> **SHORT PROBLEM**:
Rewrite the part of the entries that opens with the line containing "Open the Build panel settings gear" and closes with the line containing "(x=1493, y=415)", replacing "settings gear" with "gear icon" and keeping everything else the same. Leave the pictures out of your answer.

> **EXERCISE MATERIAL**:
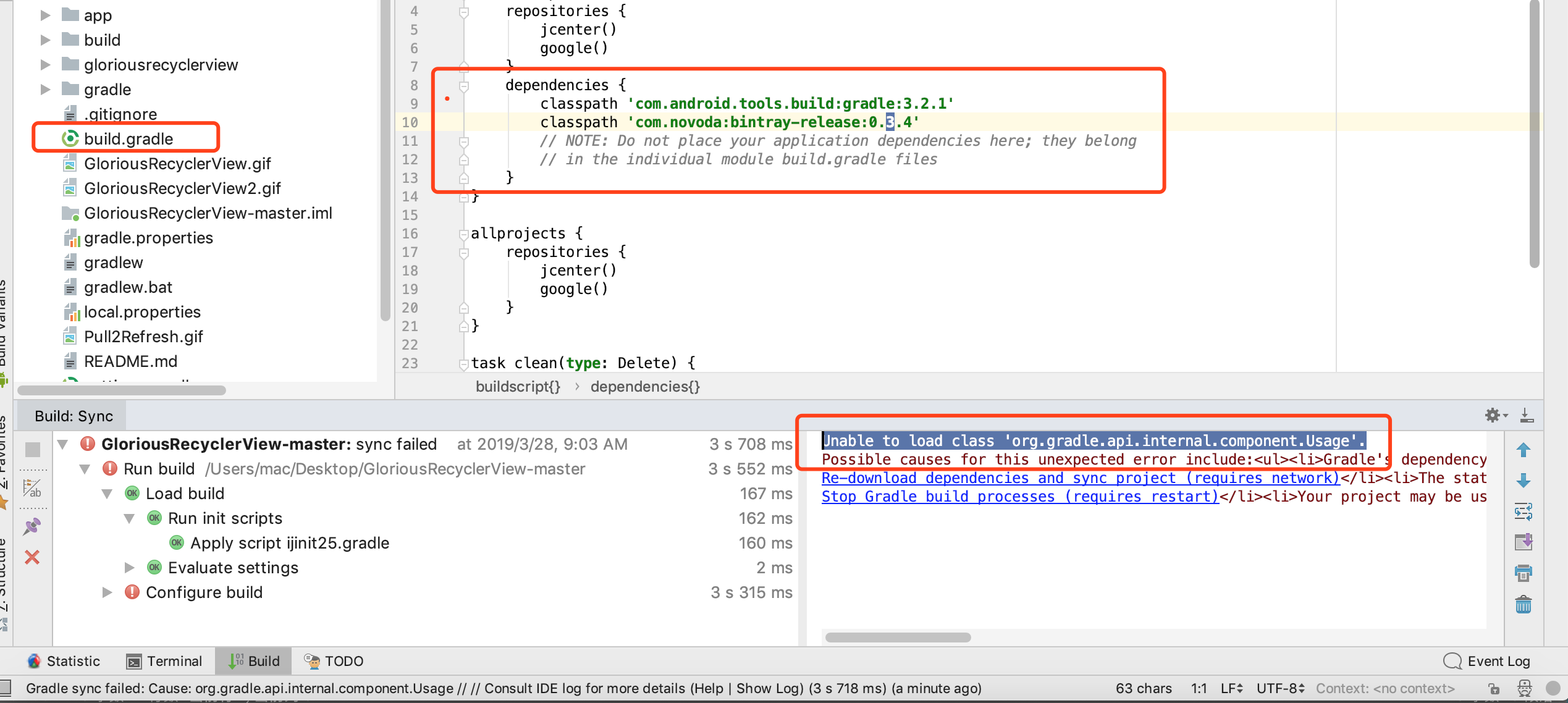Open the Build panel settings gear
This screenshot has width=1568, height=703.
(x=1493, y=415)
--
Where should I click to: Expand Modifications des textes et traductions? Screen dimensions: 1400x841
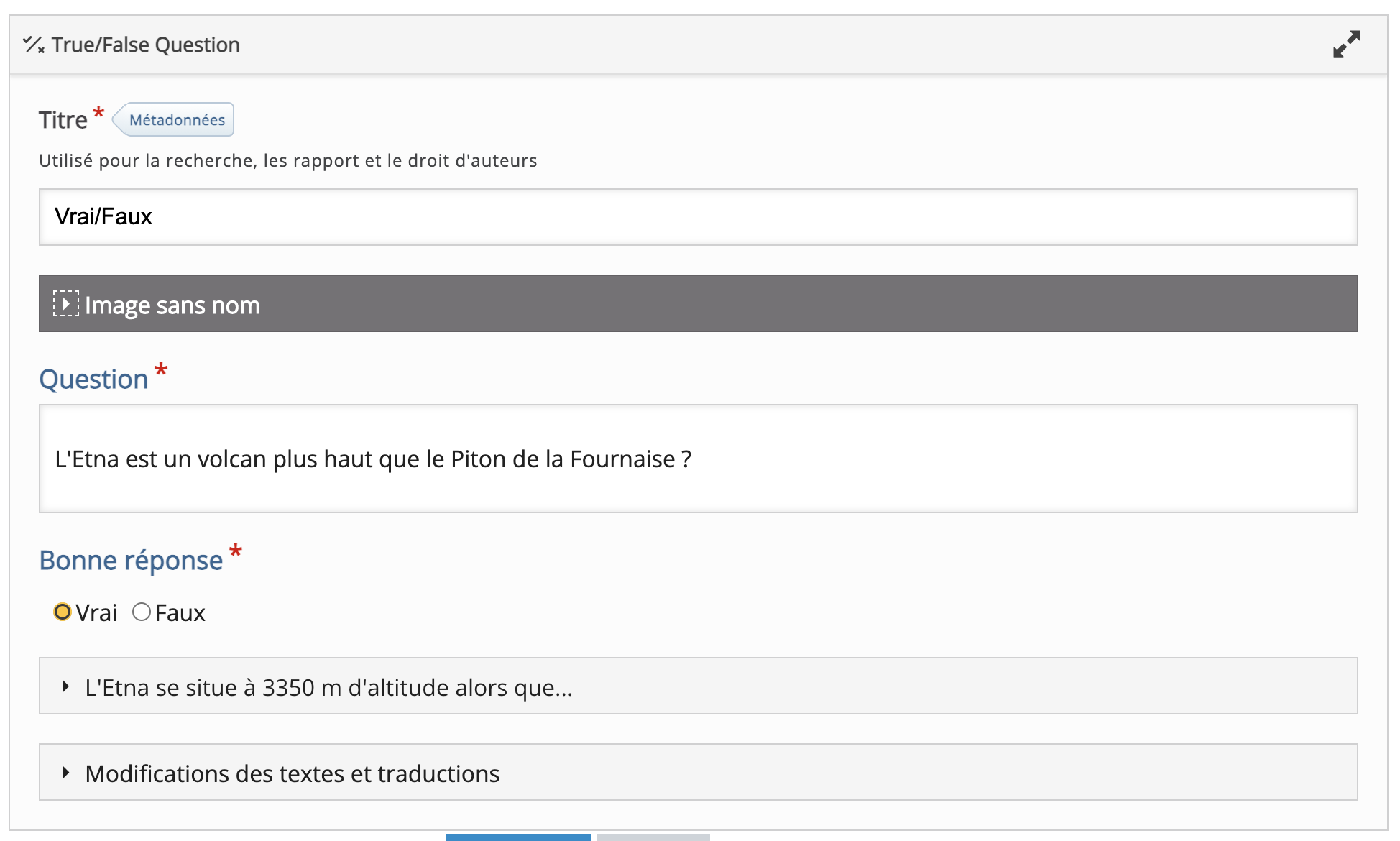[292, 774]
---
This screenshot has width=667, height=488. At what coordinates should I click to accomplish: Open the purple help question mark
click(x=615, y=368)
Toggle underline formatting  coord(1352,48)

> **SOLUTION FOR THIS TASK**:
Open the Build panel gear icon
This screenshot has width=1568, height=703.
(x=1493, y=415)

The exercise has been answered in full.